Part 1: Engage (Anchoring Phenomenon)

Many chemical reactions can be predicted by considering only the outermost (valence) electrons of the reactants. For example, combining sodium metal and chlorine gas produces table salt — but why?

1. Observations and Questions:

• What patterns in the periodic table help predict whether two elements will react to form a stable compound?
• Generate at least two “need to know” questions about how valence electrons determine reaction outcomes.

Part 2: Explore (Simulation Investigation)
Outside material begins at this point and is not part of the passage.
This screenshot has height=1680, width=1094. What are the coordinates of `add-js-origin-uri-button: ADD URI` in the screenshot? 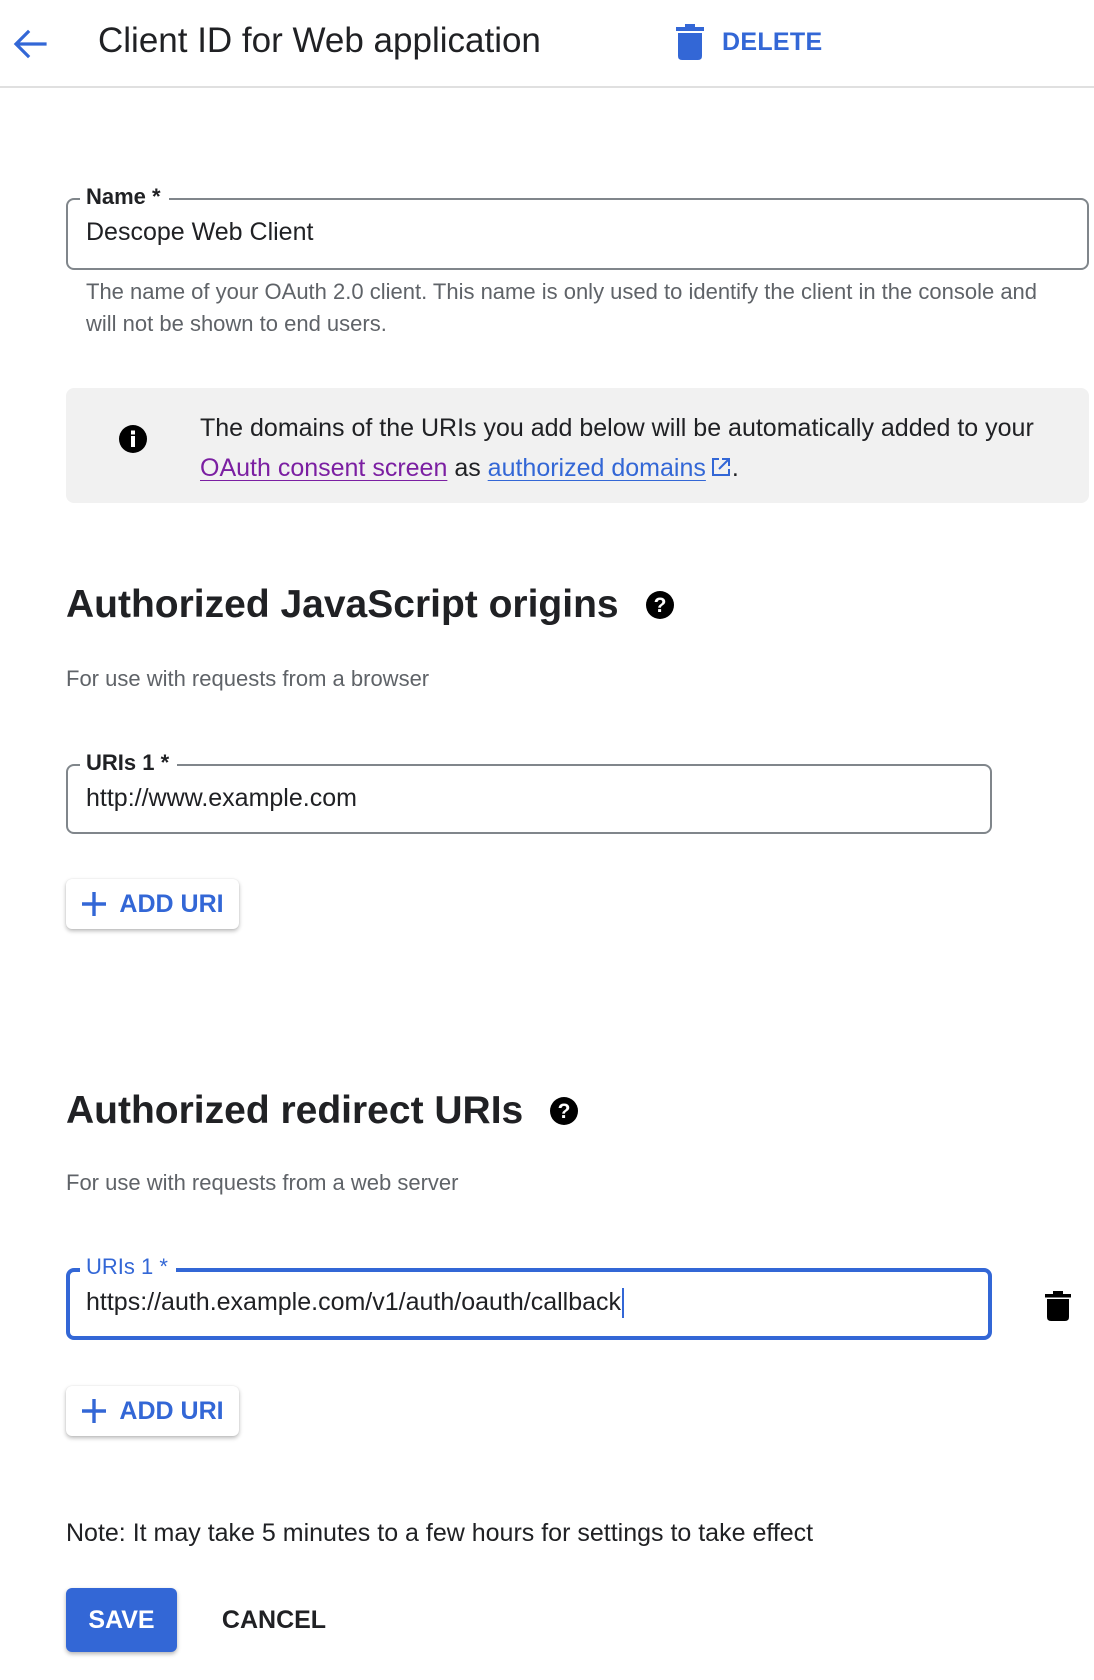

Open the Chemical Reaction Outcomes Predictor (Experimental 3D) simulation.

2. Data Collection:

• Use the left panel to add the following reactant sets and click Predict Outcome for each. Record the reactants, predicted product, and whether the simulation provided a 3D visualization or a “No Reaction” result.
  • Na + Cl
  • Mg + Cl + Cl (Mg + 2 Cl)
  • H + H + O (attempt to form H₂O)
  • C + O + O (attempt to form CO₂)
• For each trial, record:
  • Reactant counts and valence electrons
  • Predicted product formula
  • Evidence used by the simulation (valence pairing, octet rule, ionic vs covalent)

Data table: | Reactants | Valence electrons (sum) | Predicted Product | 3D View / No Reaction | Ionic/Covalent | Evidence Notes | |—|—:|—:|—:|—:|—:|

Part 3: Explain (Sensemaking)

3. Construct an Explanation:

• Use your recorded results to construct an explanation for how valence electrons and trends in the periodic table determine the numbers and types of bonds formed.
• Explain one reaction that produced a stable product and one combination that did not react, using specific evidence (electron counts, charges, or visualization from the 3D viewer).

Part 4: Elaborate/Evaluate (Argumentation & Modeling)

4. New Context Challenge:

• Propose a new combination of elements not tested above. Predict the product using valence logic, then test it in the simulation. If your prediction differs from the simulation outcome, revise your explanation and justify the revision with evidence.